Stereochemistry of biomolecules deals with three-dimensional arrangement of constituent atoms of molecule in space. Each fixed spatial arrangement of atoms in the molecule is known as molecule's configuration. The Carbon compound may have different forms (configurations) in which different atoms are set differently in space. Such forms of compound are referred to as its stereoisomers. Alpha carbon (Cα) of amino acids, because of its tetravalency, is easily bonded to 4 atoms. When all the atoms are different, carbon atom is said to be chiral or asymmetric and number of stereoisomers which can happen in such chiral compound is normally provided by 2n, where n is number of chiral carbon(s) in compound.

For instance, Glycine has only one stereoisomer as its n=0, Alanine has one chiral carbon therefore; number of its tereoisomers is 21 i.e. 2.

 In stereochemistry, stereoisomers which are mirror images of each other are known as enantiomers while pairs of stereoisomers which are not mirror images of each other are known as diastereomers.

D- and L-Configurations of Amino acids:

In 1891, Emil Fischer suggested D, L system of nomenclature for asymmetric/chiral compounds (like amino acids and sugars). System specifies absolute configuration of substituents around chiral centre with reference to glyceraldehyde, a 3-carbon sugar.

By this system, stereoisomers which have configuration similar to that of D-glyceraldehyde are designated L, and those with configuration similar to L-glycceraldehyde are designated L. This can be done by just aligning carboxyl group (COOH) of amino acid with aldehyde group (CHO) of glyceraldehydes as illustrated for Alanine and Tyrosine below:

i) Using Perspective Formulas:

303_Amino acid structure-Perspective Formulas.jpg

Amino acids that happen in proteins are generally L- isomers and only living cells generate this form. This is due to biochemical reactions are stereospecific.
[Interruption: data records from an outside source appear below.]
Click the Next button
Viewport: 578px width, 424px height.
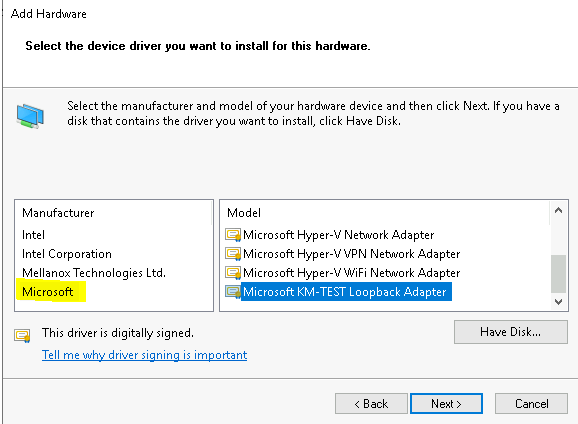coord(446,404)
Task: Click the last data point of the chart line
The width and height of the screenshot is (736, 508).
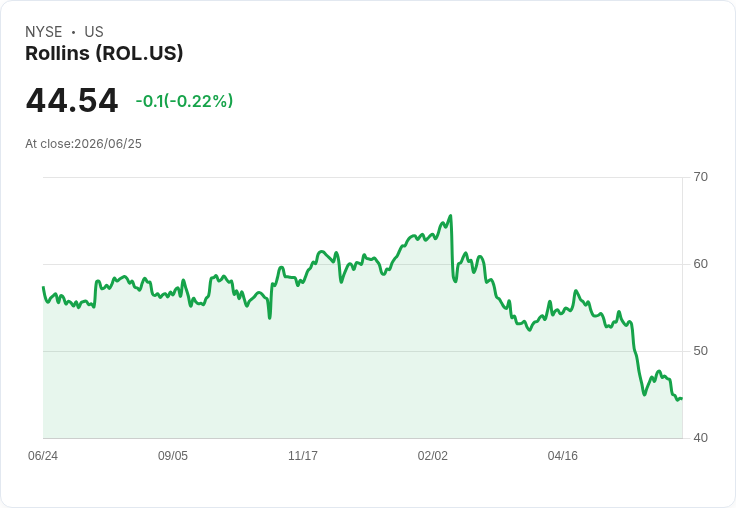Action: coord(682,399)
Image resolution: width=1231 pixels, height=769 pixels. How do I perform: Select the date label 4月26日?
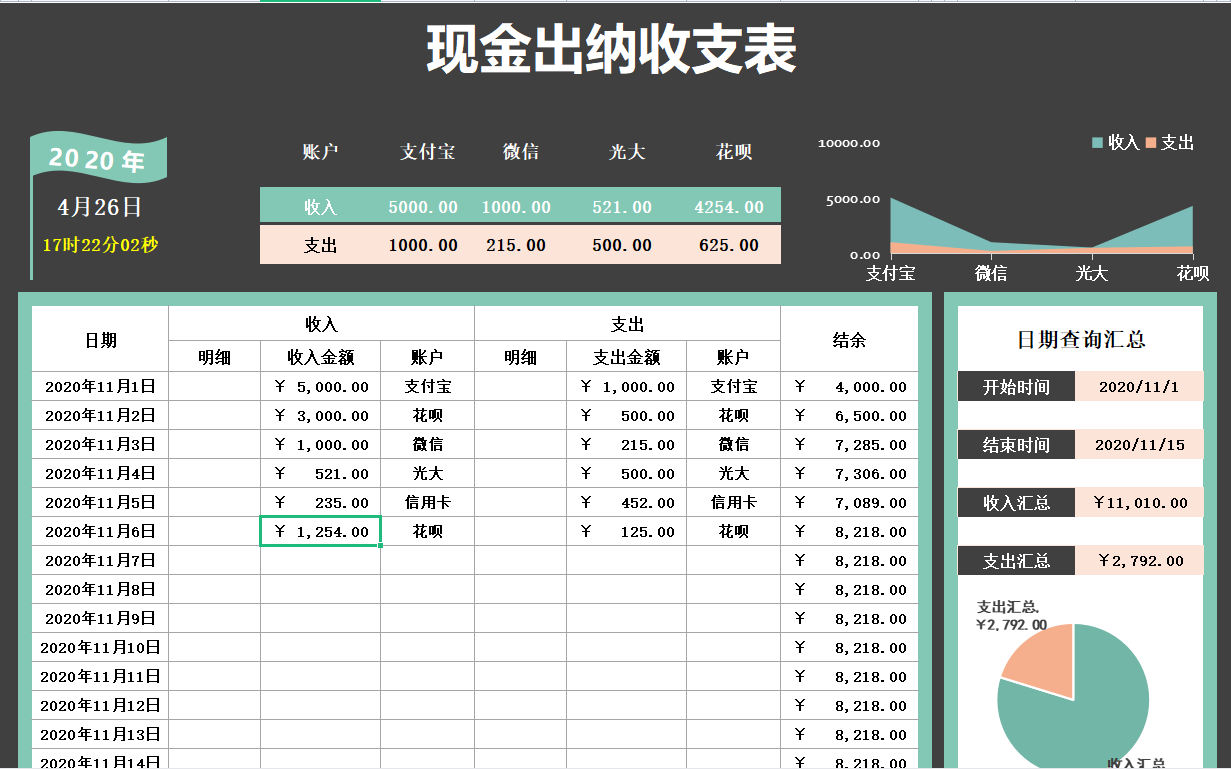click(x=97, y=209)
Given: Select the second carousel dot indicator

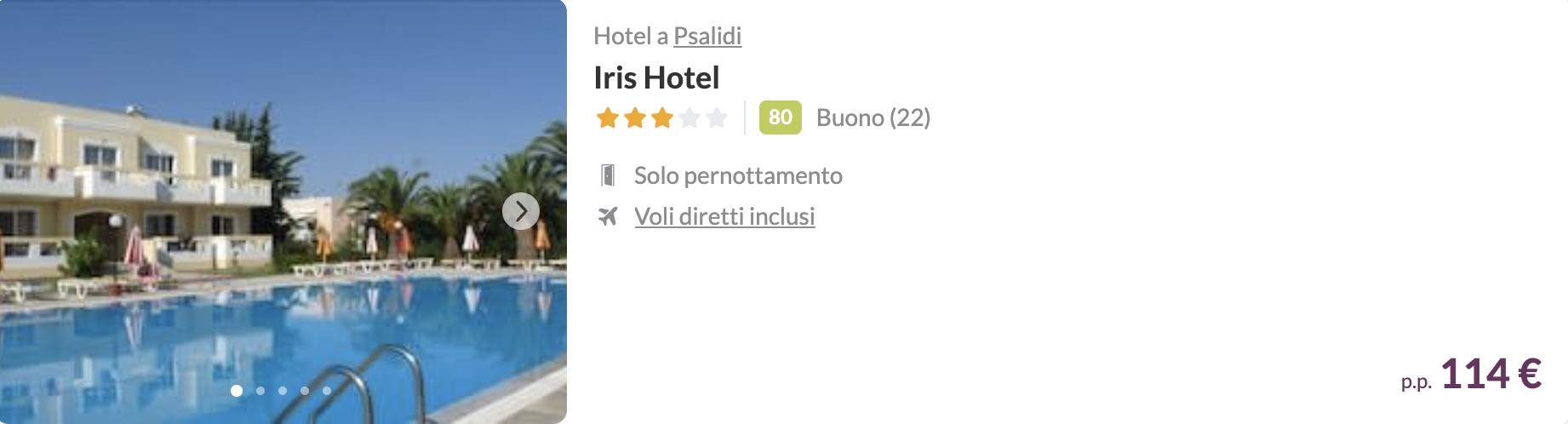Looking at the screenshot, I should tap(260, 391).
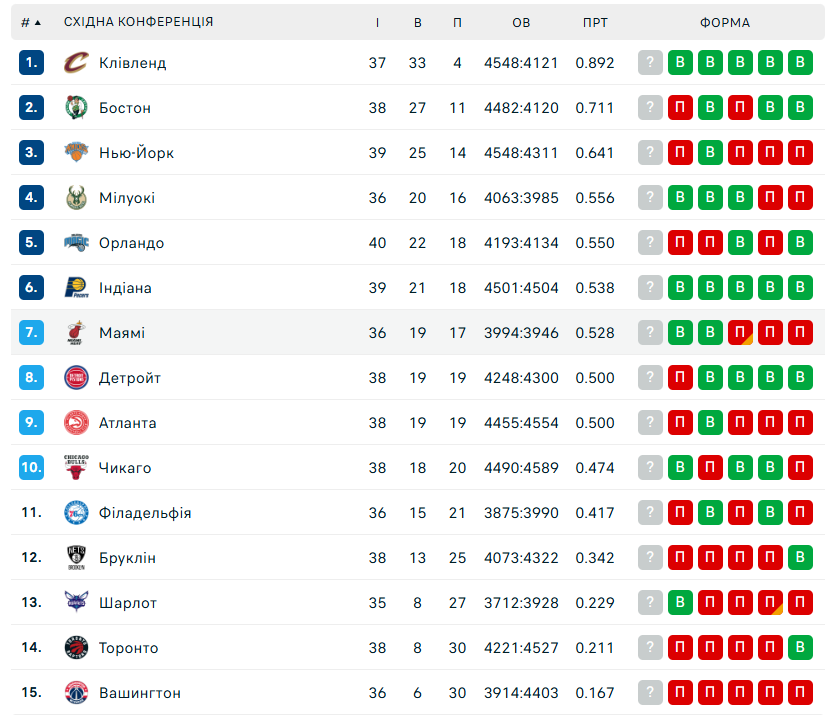The width and height of the screenshot is (827, 727).
Task: Click the last green В badge for Торонто
Action: pos(801,648)
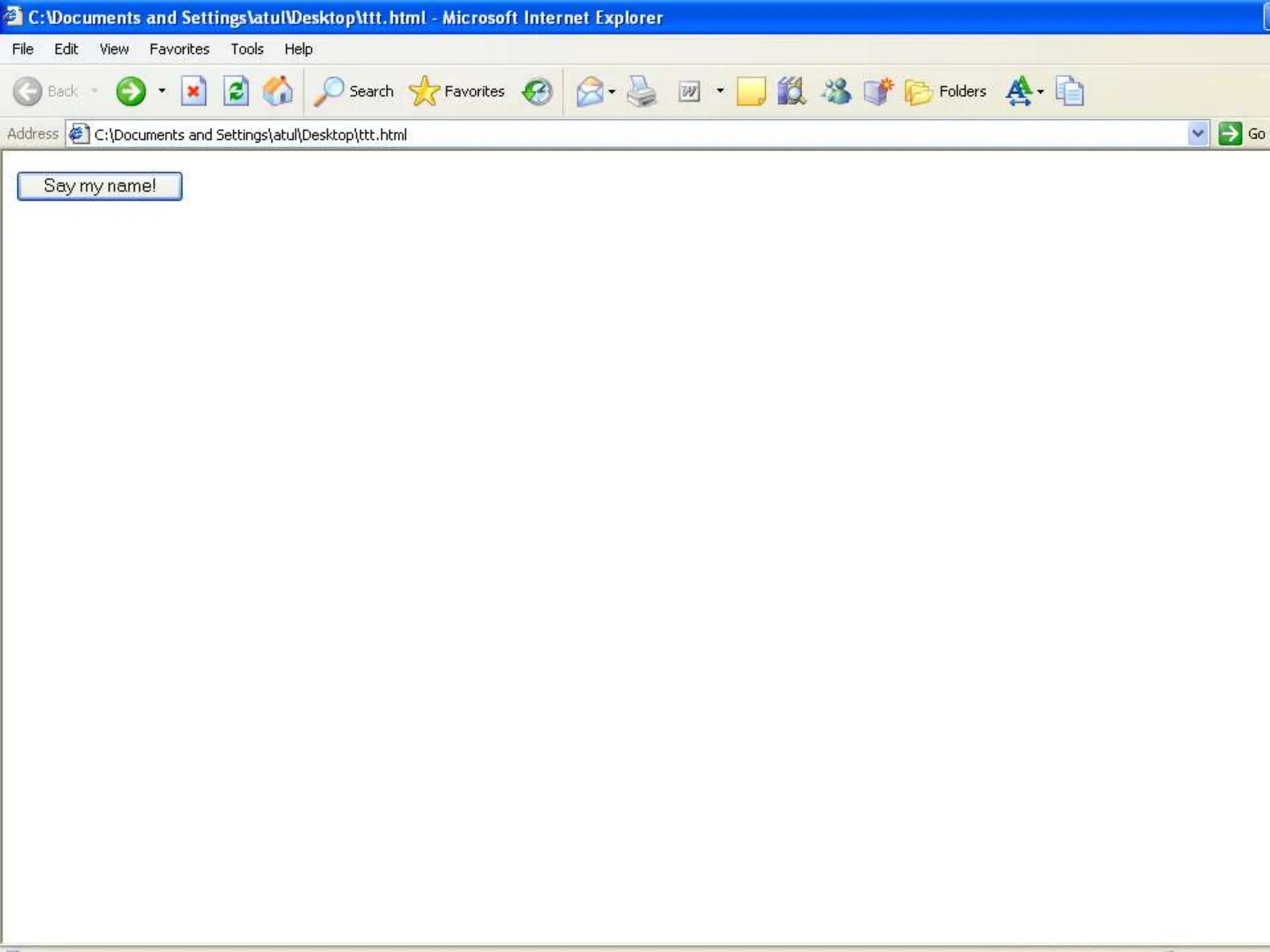The height and width of the screenshot is (952, 1270).
Task: Click the green Forward arrow button
Action: 131,92
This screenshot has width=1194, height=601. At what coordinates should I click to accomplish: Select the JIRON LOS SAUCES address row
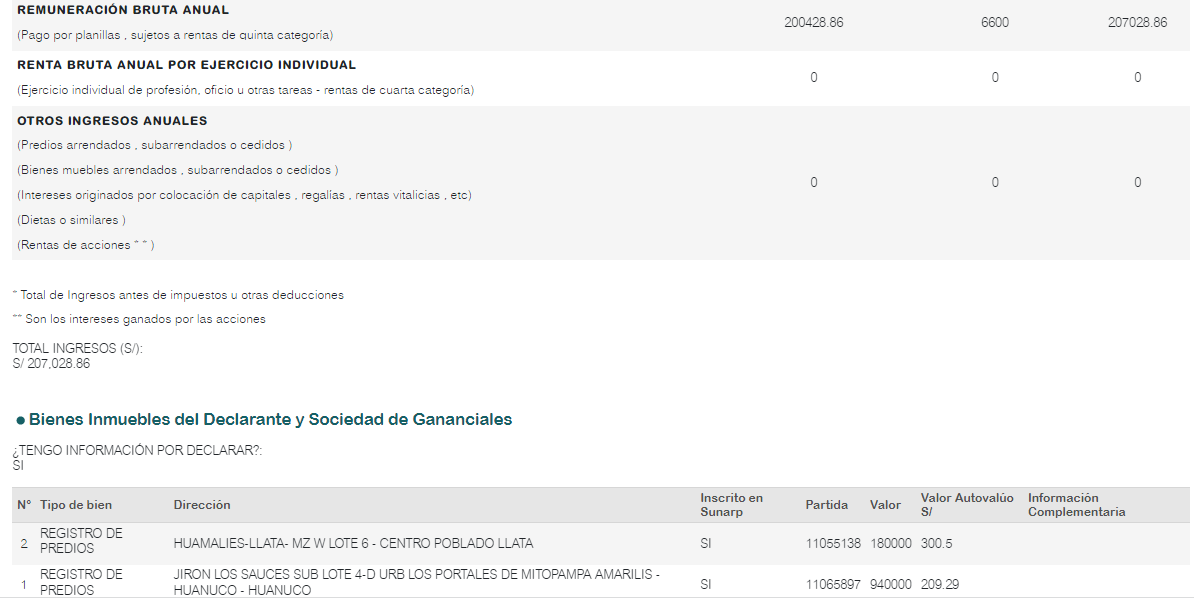click(x=601, y=583)
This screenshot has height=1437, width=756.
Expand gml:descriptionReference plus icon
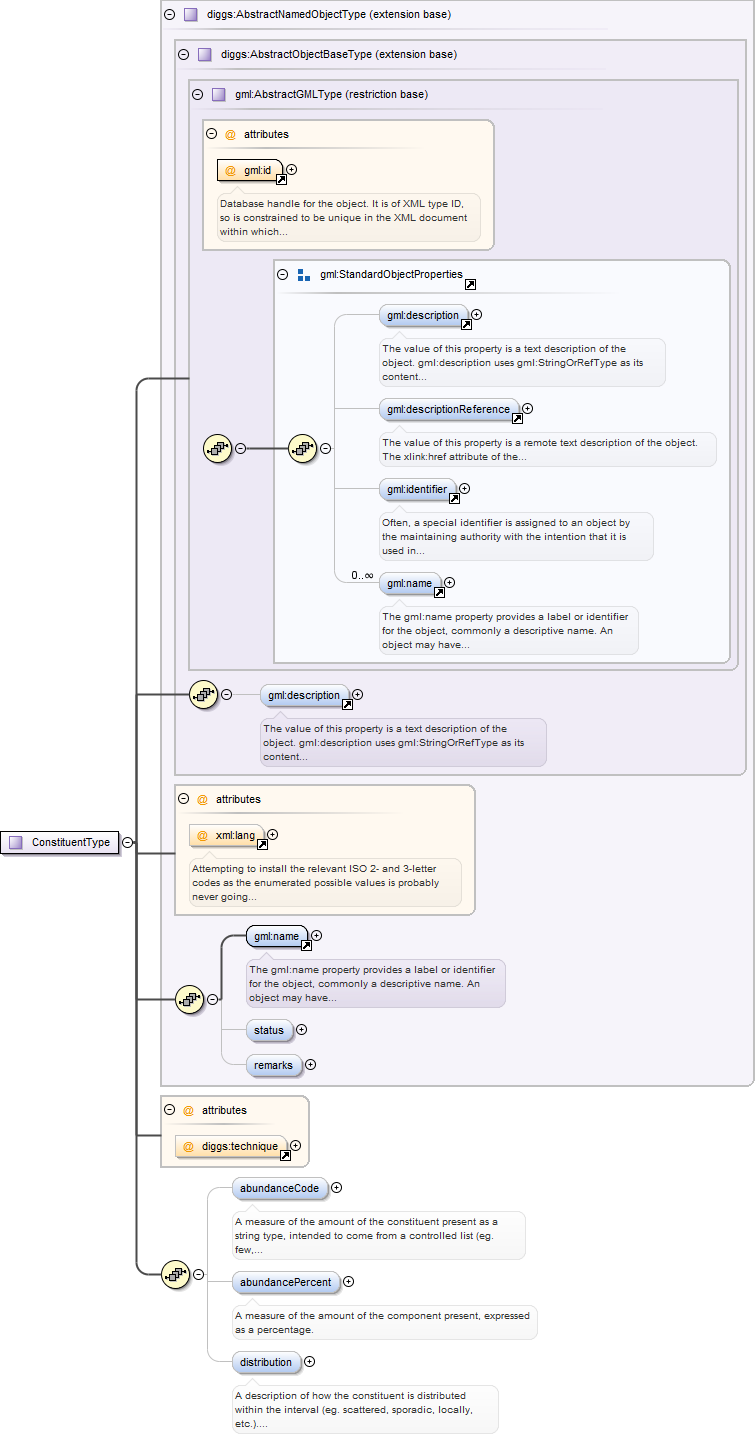click(x=528, y=409)
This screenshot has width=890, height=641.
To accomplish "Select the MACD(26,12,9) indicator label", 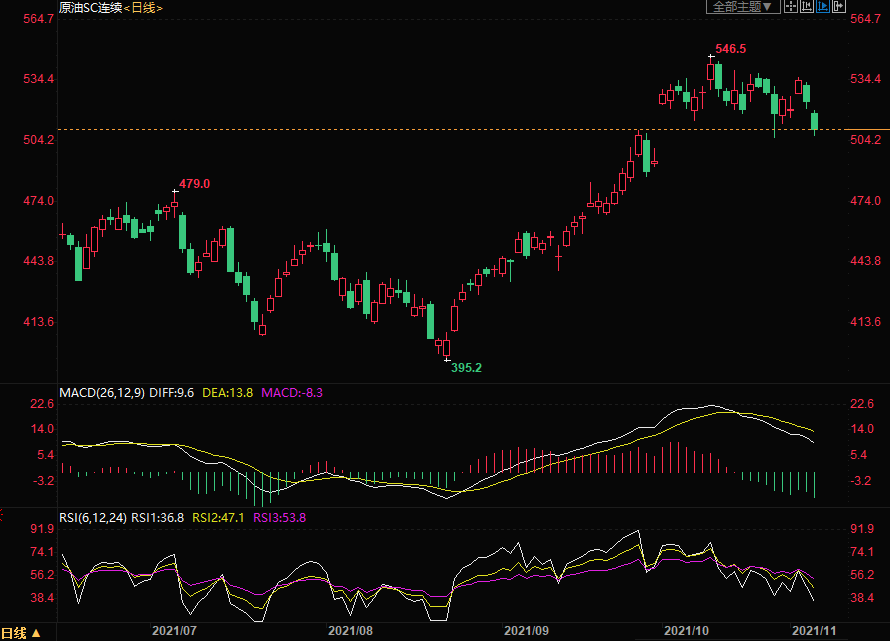I will pos(102,394).
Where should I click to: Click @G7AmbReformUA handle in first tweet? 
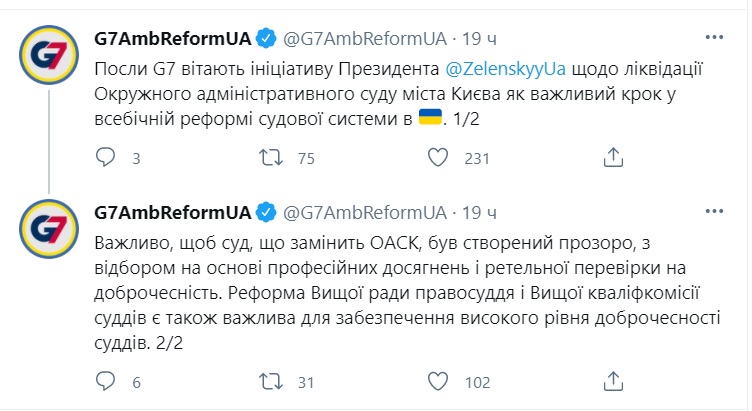pos(365,40)
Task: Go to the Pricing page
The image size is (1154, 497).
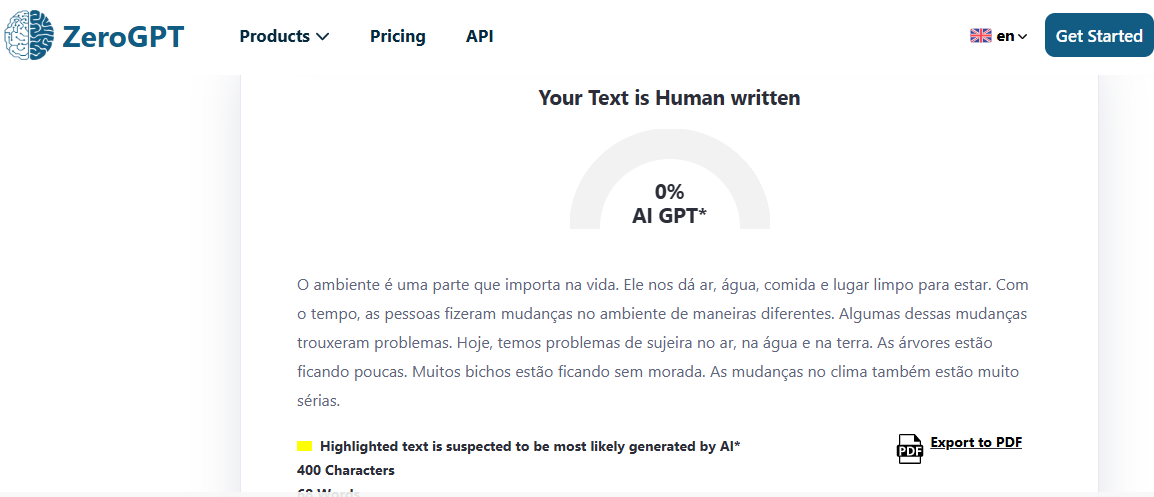Action: (x=397, y=36)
For instance, enzymes are specific in their actions, recognizing only one isomer and not other.

ii) Using Fischer Projection Diagrams:

1715_Amino acid structure-Fischer Diagrams.jpg

Structures of Some Amino Acids:

  • All amino acids are similar structurally
  • They all contain carboxyl, amino group, hydrogen atom and the side chain (R group) covalently linked to alpha carbon atom.
  • They vary mainly in nature of their side chains (R groups); R groups in amino acids differ in structure, size/length and electric charge.
  • Each amino acid can be remembered for the particular characteristic in side chain: Glycine, the amino acid with the simplest structure, has H as its side chain; Alanine has a methyl group (-CH3)in place of R; Valine has the isopropyl R group; Phenylalanine and tyrosine have aromatic /benzene ring in side chain;
  • At physiological pH, amino acids are ionic in nature with amino and carboxyl groups preferring ammonium (+NH3) and carboxylate (COO-) defines rather than amino (NH2) and carboxyl (COOH) states respectively. Amino acids are thus drawn showing these ionic forms.